RECORD EXTRACTS>
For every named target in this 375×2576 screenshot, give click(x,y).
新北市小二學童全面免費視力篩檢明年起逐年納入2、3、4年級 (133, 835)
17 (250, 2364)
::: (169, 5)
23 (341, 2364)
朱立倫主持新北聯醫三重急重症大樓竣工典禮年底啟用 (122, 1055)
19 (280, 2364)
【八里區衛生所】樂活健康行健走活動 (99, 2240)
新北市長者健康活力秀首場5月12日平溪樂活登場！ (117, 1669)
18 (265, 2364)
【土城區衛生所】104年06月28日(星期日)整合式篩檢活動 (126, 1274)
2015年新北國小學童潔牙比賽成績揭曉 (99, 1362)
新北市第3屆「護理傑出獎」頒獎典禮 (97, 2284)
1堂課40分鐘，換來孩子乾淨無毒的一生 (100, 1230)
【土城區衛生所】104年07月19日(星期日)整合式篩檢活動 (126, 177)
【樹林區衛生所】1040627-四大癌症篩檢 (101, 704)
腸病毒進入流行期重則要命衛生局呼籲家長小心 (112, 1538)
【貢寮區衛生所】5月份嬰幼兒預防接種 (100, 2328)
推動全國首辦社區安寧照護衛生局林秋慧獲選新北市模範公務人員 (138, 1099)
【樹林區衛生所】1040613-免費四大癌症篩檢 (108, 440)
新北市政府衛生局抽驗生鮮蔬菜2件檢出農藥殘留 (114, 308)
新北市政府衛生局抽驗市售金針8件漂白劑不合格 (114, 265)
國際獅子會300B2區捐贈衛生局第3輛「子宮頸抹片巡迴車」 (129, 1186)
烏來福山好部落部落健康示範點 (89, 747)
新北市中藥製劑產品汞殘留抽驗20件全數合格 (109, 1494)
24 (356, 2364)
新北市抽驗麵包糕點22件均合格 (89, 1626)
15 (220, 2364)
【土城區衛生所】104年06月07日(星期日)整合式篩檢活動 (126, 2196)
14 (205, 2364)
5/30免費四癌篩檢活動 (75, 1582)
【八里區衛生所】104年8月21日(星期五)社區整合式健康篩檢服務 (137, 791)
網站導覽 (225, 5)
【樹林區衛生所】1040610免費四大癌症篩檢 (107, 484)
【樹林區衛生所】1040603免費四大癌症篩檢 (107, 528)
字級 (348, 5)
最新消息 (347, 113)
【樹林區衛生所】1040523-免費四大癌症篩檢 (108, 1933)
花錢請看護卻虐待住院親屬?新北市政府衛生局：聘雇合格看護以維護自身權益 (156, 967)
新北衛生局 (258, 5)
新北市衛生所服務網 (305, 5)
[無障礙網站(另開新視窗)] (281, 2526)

TASK OBJECTIVE>
The lines you need are those containing "土城區衛生所"; find them in the records and copy them.

RESPONSE>
【土城區衛生所】104年06月28日(星期日)整合式篩檢活動 (126, 1274)
【土城區衛生所】104年07月19日(星期日)整合式篩檢活動 (126, 177)
【土城區衛生所】104年06月07日(星期日)整合式篩檢活動 (126, 2196)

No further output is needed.